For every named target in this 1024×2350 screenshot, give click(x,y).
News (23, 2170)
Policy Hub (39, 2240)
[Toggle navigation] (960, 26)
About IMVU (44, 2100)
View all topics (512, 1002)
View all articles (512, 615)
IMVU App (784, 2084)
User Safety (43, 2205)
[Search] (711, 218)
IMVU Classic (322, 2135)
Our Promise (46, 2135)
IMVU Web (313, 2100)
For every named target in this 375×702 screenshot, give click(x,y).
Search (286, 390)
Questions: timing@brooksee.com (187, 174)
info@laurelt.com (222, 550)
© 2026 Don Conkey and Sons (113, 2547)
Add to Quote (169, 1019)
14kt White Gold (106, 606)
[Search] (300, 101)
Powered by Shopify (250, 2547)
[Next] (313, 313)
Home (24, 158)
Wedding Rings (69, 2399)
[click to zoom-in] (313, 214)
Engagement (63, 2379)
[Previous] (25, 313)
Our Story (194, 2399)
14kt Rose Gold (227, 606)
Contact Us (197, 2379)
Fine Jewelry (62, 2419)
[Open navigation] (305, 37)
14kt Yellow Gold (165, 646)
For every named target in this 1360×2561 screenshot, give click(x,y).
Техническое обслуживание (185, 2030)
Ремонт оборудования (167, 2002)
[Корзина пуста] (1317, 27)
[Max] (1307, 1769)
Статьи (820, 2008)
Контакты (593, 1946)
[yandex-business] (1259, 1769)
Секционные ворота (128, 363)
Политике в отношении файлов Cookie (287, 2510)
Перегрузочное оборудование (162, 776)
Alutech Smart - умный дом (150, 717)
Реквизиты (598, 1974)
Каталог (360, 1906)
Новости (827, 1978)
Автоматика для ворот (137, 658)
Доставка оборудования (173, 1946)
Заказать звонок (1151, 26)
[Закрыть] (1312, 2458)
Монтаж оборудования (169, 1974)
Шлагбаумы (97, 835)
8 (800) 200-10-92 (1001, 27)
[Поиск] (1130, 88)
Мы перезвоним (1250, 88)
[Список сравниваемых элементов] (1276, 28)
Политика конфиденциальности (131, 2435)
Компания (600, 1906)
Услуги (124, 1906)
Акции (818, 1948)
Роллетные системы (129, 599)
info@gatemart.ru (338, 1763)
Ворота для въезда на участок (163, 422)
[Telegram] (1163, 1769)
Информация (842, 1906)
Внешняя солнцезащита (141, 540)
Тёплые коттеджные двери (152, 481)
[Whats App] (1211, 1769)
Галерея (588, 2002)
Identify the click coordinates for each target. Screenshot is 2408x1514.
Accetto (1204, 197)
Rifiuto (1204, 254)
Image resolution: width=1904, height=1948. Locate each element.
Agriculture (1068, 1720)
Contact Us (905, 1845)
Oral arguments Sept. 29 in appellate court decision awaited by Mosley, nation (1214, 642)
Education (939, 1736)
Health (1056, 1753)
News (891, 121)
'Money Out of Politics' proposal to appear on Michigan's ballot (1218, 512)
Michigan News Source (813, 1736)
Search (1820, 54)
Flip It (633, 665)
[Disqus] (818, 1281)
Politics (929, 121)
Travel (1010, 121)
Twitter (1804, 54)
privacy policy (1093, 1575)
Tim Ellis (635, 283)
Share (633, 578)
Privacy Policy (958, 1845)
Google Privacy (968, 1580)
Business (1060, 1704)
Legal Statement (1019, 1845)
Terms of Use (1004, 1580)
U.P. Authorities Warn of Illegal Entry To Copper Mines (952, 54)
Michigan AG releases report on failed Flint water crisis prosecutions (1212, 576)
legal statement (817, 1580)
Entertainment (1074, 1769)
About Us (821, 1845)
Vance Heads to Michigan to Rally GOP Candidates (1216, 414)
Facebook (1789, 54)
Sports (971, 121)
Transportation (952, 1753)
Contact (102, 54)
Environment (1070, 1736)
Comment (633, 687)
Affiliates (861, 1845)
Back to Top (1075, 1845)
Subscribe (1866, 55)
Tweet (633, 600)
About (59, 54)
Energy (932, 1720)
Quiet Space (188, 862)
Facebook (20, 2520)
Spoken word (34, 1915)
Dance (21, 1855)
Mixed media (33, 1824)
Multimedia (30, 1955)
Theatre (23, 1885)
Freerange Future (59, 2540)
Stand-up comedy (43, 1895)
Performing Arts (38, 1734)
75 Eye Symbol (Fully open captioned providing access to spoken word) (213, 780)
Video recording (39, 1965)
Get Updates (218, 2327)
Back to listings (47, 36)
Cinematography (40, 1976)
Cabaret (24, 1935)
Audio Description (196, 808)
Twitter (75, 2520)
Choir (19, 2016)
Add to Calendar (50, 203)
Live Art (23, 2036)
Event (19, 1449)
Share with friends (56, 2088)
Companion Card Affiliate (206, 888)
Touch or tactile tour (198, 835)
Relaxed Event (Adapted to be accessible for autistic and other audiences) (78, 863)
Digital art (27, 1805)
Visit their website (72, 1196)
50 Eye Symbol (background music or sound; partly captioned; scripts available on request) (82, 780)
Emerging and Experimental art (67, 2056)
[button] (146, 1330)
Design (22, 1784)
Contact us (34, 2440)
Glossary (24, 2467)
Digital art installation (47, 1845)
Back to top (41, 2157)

▶ [Required work]: Where does the word "Michigan" show up in the material? Copy out each line that has it.

▶ [Task solution]:
'Money Out of Politics' proposal to appear on Michigan's ballot (1218, 512)
Michigan News Source (813, 1736)
Michigan AG releases report on failed Flint water crisis prosecutions (1212, 576)
Vance Heads to Michigan to Rally GOP Candidates (1216, 414)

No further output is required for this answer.